The answer is to be the data below, written out in full and exactly.

*** Begin section ***

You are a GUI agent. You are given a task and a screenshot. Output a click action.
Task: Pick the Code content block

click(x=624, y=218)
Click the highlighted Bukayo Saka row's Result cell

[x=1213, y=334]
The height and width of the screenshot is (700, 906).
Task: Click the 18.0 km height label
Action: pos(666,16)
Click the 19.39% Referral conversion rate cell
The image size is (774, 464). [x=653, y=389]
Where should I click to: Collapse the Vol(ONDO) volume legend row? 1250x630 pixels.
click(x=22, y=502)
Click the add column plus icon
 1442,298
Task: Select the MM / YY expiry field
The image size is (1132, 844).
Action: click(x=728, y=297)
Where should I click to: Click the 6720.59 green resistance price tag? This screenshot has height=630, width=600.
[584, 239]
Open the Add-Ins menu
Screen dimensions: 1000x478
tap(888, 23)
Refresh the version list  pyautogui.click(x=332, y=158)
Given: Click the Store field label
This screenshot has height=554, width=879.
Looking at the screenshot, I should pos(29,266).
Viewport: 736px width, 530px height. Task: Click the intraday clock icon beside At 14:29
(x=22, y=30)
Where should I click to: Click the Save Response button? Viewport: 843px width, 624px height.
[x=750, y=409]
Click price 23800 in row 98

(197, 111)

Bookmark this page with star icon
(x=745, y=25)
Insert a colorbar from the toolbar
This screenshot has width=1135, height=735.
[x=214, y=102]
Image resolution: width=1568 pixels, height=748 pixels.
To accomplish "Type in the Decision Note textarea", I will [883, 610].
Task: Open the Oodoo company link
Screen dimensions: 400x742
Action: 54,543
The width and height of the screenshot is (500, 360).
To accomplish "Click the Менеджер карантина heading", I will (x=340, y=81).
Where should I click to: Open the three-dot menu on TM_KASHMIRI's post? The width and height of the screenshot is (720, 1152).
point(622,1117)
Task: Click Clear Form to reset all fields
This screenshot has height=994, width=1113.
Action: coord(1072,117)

*** End section ***

▶ Response to the exercise:
You are a GUI agent. You are given a task and a screenshot. Output a click action.
Task: Pick the Code content block

click(x=624, y=218)
Click the highlighted Bukayo Saka row's Result cell

[x=1213, y=334]
The height and width of the screenshot is (700, 906).
Task: Click the 18.0 km height label
Action: pos(666,16)
Click the 19.39% Referral conversion rate cell
The image size is (774, 464). [x=653, y=389]
Where should I click to: Collapse the Vol(ONDO) volume legend row? 1250x630 pixels.
click(x=22, y=502)
Click the add column plus icon
 1442,298
Task: Select the MM / YY expiry field
The image size is (1132, 844).
Action: click(x=728, y=297)
Where should I click to: Click the 6720.59 green resistance price tag? This screenshot has height=630, width=600.
[584, 239]
Open the Add-Ins menu
Screen dimensions: 1000x478
tap(888, 23)
Refresh the version list  pyautogui.click(x=332, y=158)
Given: Click the Store field label
This screenshot has height=554, width=879.
Looking at the screenshot, I should pos(29,266).
Viewport: 736px width, 530px height. Task: Click the intraday clock icon beside At 14:29
(x=22, y=30)
Where should I click to: Click the Save Response button? Viewport: 843px width, 624px height.
[x=750, y=409]
Click price 23800 in row 98

(197, 111)

Bookmark this page with star icon
(x=745, y=25)
Insert a colorbar from the toolbar
This screenshot has width=1135, height=735.
[x=214, y=102]
Image resolution: width=1568 pixels, height=748 pixels.
To accomplish "Type in the Decision Note textarea", I will [883, 610].
Task: Open the Oodoo company link
Screen dimensions: 400x742
Action: 54,543
The width and height of the screenshot is (500, 360).
To accomplish "Click the Менеджер карантина heading", I will (x=340, y=81).
Where should I click to: Open the three-dot menu on TM_KASHMIRI's post? The width and height of the screenshot is (720, 1152).
point(622,1117)
Task: Click Clear Form to reset all fields
This screenshot has height=994, width=1113.
Action: coord(1072,117)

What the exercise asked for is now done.